** Opening Input for this task block **

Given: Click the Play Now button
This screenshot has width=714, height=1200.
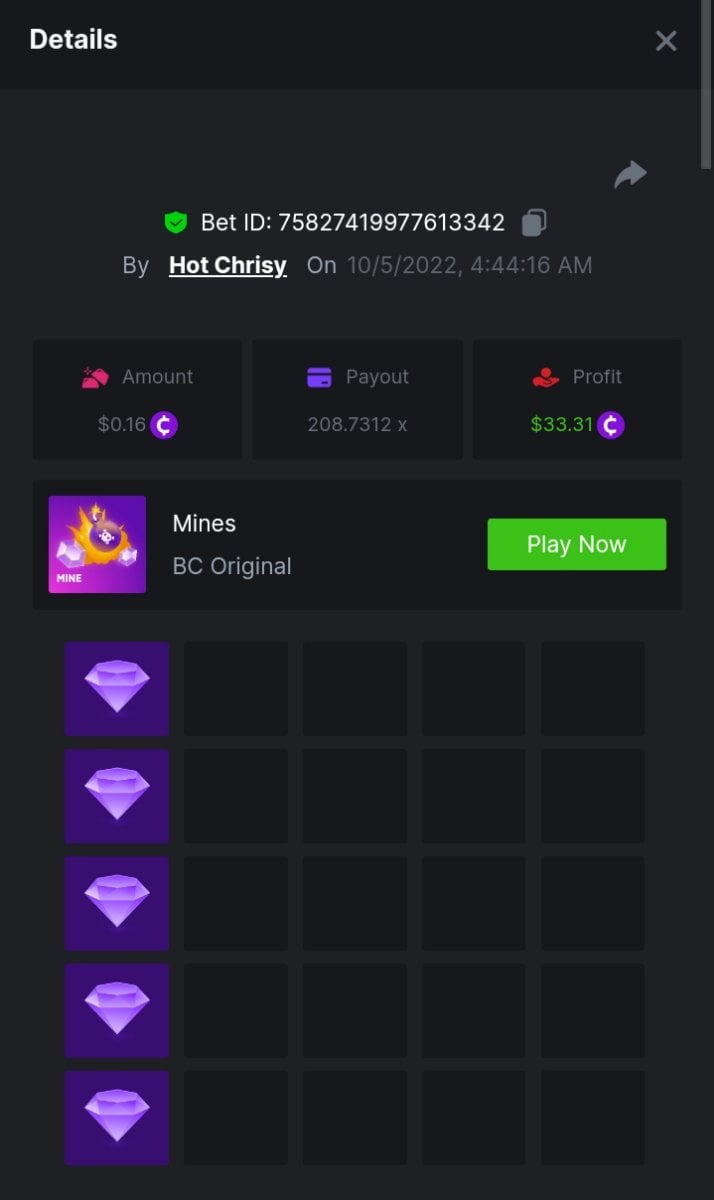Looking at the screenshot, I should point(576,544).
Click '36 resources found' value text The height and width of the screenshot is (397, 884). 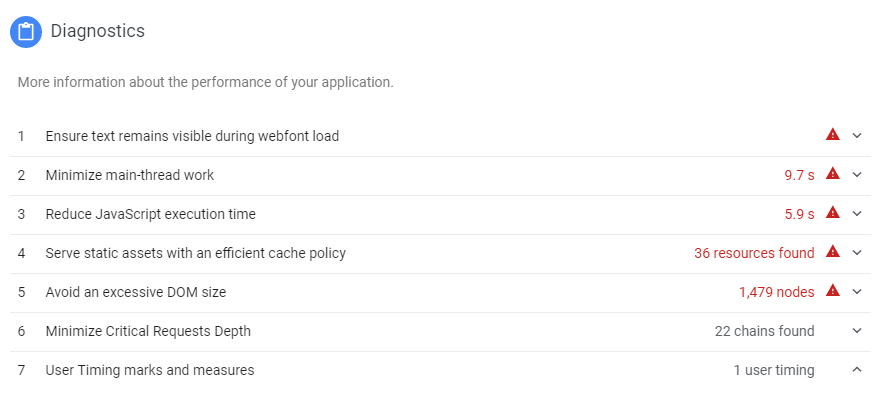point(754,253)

** Closing Input for this task block **
** Opening Input for this task block **

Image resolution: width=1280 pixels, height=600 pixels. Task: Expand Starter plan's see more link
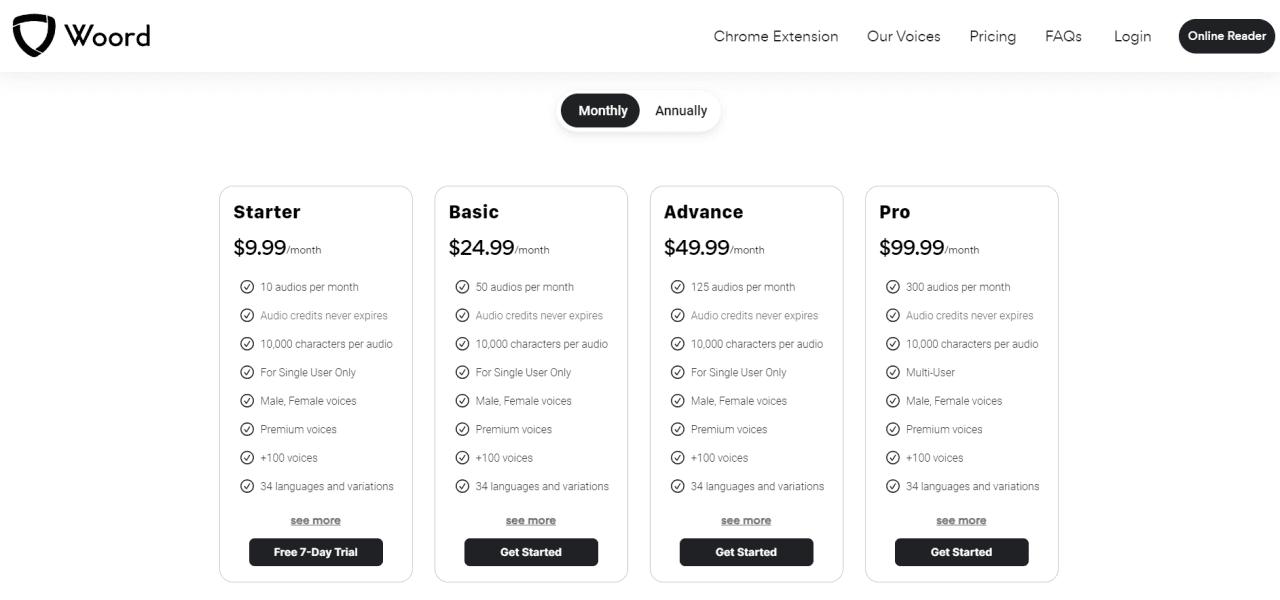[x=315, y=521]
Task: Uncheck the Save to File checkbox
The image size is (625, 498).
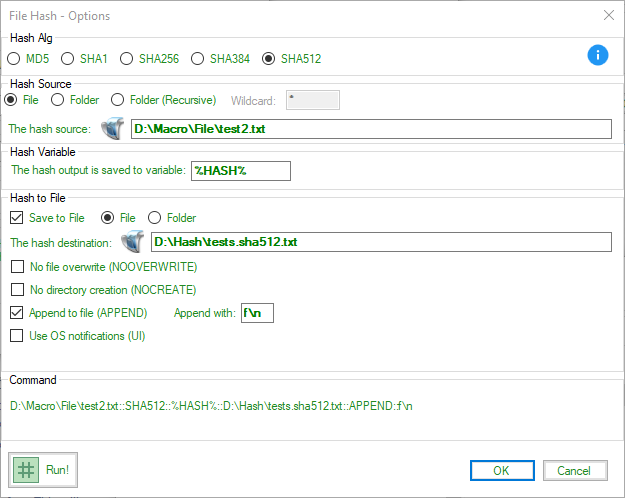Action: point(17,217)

** Closing Input for this task block **
** Opening Input for this task block **

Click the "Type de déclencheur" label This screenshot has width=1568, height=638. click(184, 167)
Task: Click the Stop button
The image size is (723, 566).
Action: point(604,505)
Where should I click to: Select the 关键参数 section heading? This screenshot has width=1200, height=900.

** Closing Input for this task block **

> [Your assignment]: Find "height=638. click(184, 167)" in the entries above and copy that whole line exactly, then each line after it through the line that contains "Where should I".

> [Exercise response]:
Click the "Type de déclencheur" label This screenshot has width=1568, height=638. click(184, 167)
Task: Click the Stop button
The image size is (723, 566).
Action: point(604,505)
Where should I click to: Select the 关键参数 section heading? This screenshot has width=1200, height=900.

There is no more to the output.